Luo chaohui (http://kesalin.github.io/) CC license, reprinted please keep the signature and source Introduction
Bayesian theorem is an important theory of probability proposed by Thomas Bayes, a British mathematician in the 18th century. Here is an overview of Wikipedia:
The so-called Bayesian Theorem originates from an article he wrote during his lifetime to solve a "inverse overview" problem. This article was published by a friend of his after his death. Before Bayesian wrote this article, people had been able to calculate "Positive Probability", for example, "Suppose there are n white balls and m black balls in the bag. You can reach out and touch them, how likely is a black ball ". A natural problem is the opposite: "If we don't know the ratio of the black and white balls in the bag beforehand, we close our eyes and find one or more balls, after observing the color of the obtained balls, we can speculate on the proportion of the black and white balls in the bag ". This problem is called the inverse probability problem.

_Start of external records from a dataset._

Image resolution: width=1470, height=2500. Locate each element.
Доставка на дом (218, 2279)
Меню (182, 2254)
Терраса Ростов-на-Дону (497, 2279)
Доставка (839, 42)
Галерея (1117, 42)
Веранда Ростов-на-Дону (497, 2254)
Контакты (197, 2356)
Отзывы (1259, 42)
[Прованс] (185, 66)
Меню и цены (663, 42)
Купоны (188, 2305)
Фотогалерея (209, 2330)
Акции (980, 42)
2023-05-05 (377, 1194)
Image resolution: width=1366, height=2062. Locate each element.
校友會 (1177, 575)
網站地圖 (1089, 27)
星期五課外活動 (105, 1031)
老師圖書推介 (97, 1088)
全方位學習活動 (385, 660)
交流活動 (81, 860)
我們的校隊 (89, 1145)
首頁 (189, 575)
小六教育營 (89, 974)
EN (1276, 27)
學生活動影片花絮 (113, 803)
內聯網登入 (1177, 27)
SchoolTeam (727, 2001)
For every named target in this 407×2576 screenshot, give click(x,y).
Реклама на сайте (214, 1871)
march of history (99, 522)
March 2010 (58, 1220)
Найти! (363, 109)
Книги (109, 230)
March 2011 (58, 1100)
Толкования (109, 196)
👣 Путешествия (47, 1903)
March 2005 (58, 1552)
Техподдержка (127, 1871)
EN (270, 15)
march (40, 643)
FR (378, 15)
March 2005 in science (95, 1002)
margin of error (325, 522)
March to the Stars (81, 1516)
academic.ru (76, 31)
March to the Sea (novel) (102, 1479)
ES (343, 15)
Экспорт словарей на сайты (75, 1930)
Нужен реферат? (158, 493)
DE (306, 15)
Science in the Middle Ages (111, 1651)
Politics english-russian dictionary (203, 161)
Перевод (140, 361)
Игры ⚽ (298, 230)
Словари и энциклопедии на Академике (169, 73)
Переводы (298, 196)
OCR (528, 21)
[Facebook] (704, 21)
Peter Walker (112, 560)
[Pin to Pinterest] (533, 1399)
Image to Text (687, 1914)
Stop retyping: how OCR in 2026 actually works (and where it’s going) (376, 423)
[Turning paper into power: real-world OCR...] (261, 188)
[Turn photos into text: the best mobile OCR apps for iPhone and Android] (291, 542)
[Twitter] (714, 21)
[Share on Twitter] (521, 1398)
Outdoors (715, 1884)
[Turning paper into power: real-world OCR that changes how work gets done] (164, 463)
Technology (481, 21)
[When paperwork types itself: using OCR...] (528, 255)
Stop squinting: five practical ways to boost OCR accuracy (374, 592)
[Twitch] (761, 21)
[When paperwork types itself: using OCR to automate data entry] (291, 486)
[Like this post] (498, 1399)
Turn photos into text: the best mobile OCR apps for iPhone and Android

The idea of Bayesian Theorem came into being in the 18th century, but the practical use of Bayesian theorem has to wait until the emergence of computers. This theorem requires large-scale data computing and reasoning to highlight the results. It has a great deal in many computer applications, such as natural language spelling checks, machine learning, recommendation systems, image recognition, and game theory.
Definition
Bayesian theorem is about the conditional probabilities of random events A and B:
Where P (A | B) is the possibility of a occurrence when B occurs.
In Bayesian theorem, each term has a common name:
P (A) is the prior probability of A. It is called "A prior" because it does not consider any factors of B. P (A | B) is the conditional probability of a after B is known. It is also called the posterior probability of a because of the value of B. P (B | A) is the conditional probability of B after occurrence of A. It is also called the posterior probability of B because of the value of. P (B) is the prior probability of B. It is also labeled as normalizing constant ).
According to these terms, Bayesian theorem can be expressed:
Posterior Probability = (similarity * prior probability)/standard constant
That is to say, the posterior probability is proportional to the product of the prior probability and similarity.
In addition, proportional P (B | A)/P (B) is also called standardised likelihood. the Bayes Theorem can be expressed as follows:
Posterior Probability = scalar similarity * anterior Probability
Conditional ProbabilityIt is the probability of event a happening when another event B has occurred. The conditional probability is expressed as P (A | B), and is read as "the probability of a occurring under B ".
Joint probabilityThe probability that two events occur together (the intersection of mathematical concepts. The joint probability between A and B is expressed.
Derivation
Bayesian theorem can be derived from the definition of conditional probability.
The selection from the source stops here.